Circumstances necessitate a revision of Garda policing strategy

The role of An Garda Síochána is to act as guardian of the peace and to operate as a mainly unarmed police force in enforcing the law, ensuring public safety and protecting the State. Although the daily hazards of the job – the danger to life and limb – have increased in recent decades, they are fully accepted by members of the force, who are well trained and equipped to handle such challenges.

Nevertheless, the possibility of a garda member receiving a serious life-threatening injury in the course of duty has become an ever greater risk of modern policing. The fatal shooting of an unarmed police officer is, however, still a very rare event in this country – which has made the cold-blooded murder of Garda Tony Golden all the more shocking.

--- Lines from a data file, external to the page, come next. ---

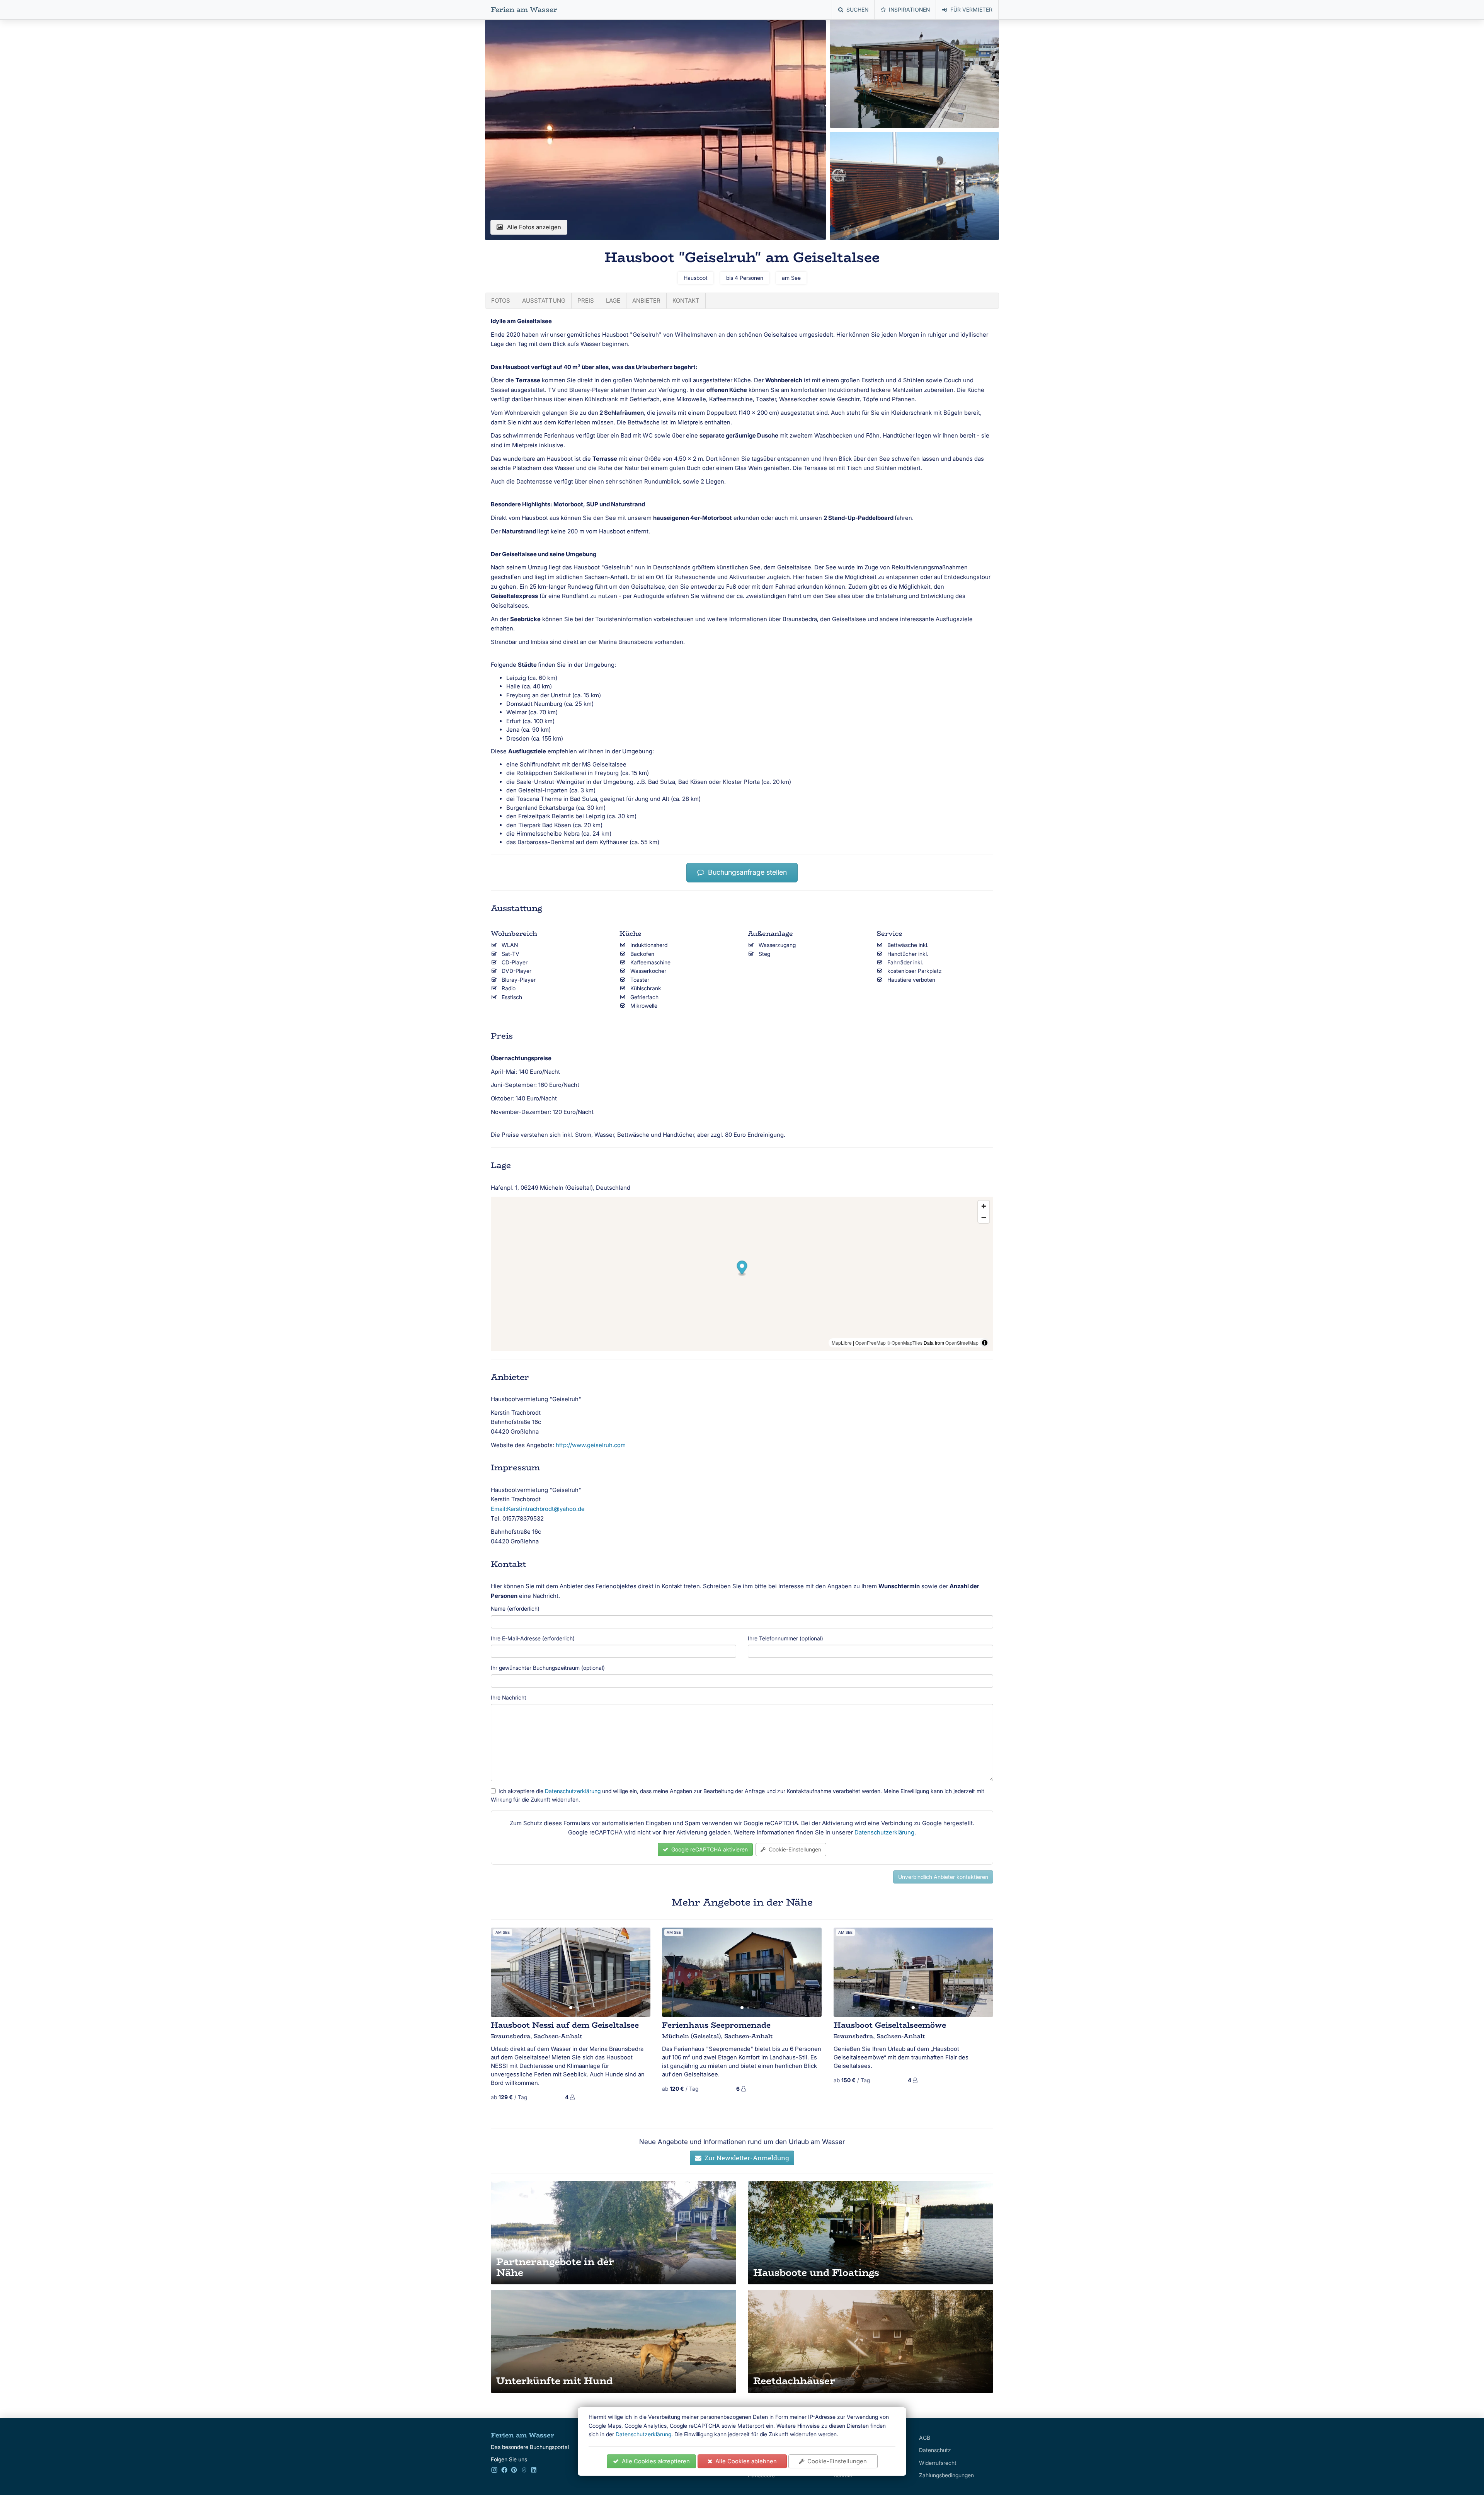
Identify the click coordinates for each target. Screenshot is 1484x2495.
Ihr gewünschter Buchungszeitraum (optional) (548, 1667)
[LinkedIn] (533, 2471)
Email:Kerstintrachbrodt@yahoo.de (538, 1508)
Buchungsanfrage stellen (745, 872)
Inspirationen (909, 9)
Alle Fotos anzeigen (534, 227)
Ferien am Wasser (524, 9)
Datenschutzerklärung (643, 2434)
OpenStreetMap (962, 1342)
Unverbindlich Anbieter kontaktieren (943, 1876)
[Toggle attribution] (984, 1342)
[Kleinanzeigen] (524, 2471)
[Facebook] (504, 2471)
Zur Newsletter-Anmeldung (745, 2157)
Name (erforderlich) (515, 1608)
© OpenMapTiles (904, 1342)
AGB (924, 2437)
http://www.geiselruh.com (591, 1445)
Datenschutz (935, 2450)
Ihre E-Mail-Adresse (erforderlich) (533, 1638)
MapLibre (842, 1342)
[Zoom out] (983, 1217)
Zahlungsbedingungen (946, 2475)
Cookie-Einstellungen (835, 2461)
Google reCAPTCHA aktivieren (708, 1849)
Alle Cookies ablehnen (744, 2461)
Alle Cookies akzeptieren (654, 2461)
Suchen (857, 9)
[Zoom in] (983, 1206)
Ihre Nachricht (508, 1697)
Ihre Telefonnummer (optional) (785, 1638)
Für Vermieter (971, 9)
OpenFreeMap (870, 1342)
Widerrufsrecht (937, 2462)
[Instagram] (494, 2471)
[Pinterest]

He was shot dead when, in responding to a request to intervene in a domestic row, he called to a house in Omeath, Co Louth. The garda killer, Adrian Crevan Mackin, who was out on bail and awaiting trial for membership of a dissident republican organisation, then turned his gun on himself. He had earlier shot and seriously wounded his partner, who remains in a critical condition in hospital.

The latest garda murder brings to 88 the number of members of the force that have died on duty since the State's foundation in 1922. And of that number, some 30 gardaí have been shot, or violently killed. Almost three years ago, and also in Co Louth, Det Garda Adrian Donohoe was murdered, having tried to stop a credit union robbery at Bellurgan. As yet his killers have not been brought to trial.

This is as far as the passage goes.